Mielich  se représente dans la posture du peintre faisant son autoportrait, c'est-à-dire de trois-quart, en buste. Puisqu'il est né en 1516 et que le livre a été achevé en 1559, il est donc âgé de 42 à 43 ans, ce que confirme le début d'une calvitie androgénique des golfes temporaux.

Comme tous les peintres à Munich, comme De Rore, comme le duc Albert V,  il porte la barbe, ici taillée en deux U revenant vers les lèvres et cernant le menton, la concavité du U recevant une virgule de poils venant de la moustache. Il est vêtu d'un pourpoint de soie grise à reflets violets, dont l'étoffe est resserrée en une discrète fronce à l'emmanchure. La couture des épaules semble décorée par un petit ruban. Une fente en avnt permet l'enfilage.
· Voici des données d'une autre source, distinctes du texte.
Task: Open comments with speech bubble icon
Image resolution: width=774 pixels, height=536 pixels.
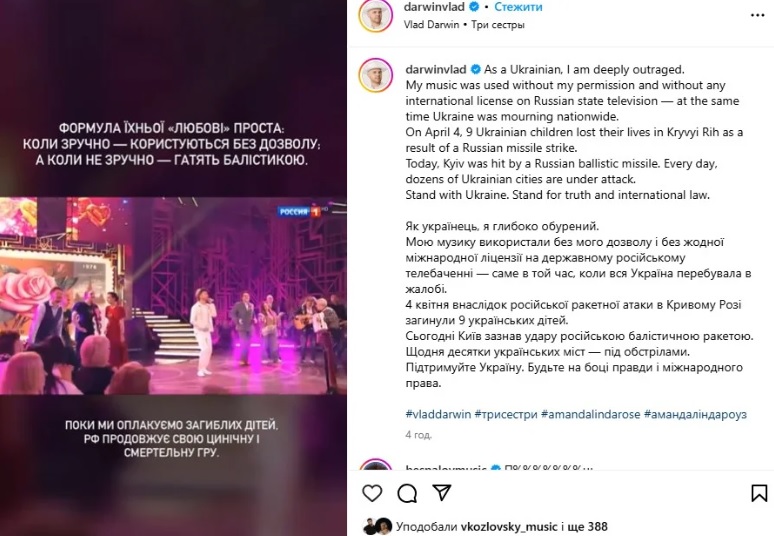Action: (407, 493)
Le col, haut et étroit, est doublé de fourrure, et il rehausse la fraise au ras de la tête. 

Commentaire du Quickelberg :


Ioannis Muelich pictoris Monacensis, et inventoris huic operi insectarum imaginum effigies est a se picta cum esset annorum xxxxv.

"Jean Muelich, peintre de Munich, et inventeur de cette œuvre s'est peint à l'âge de 45ans."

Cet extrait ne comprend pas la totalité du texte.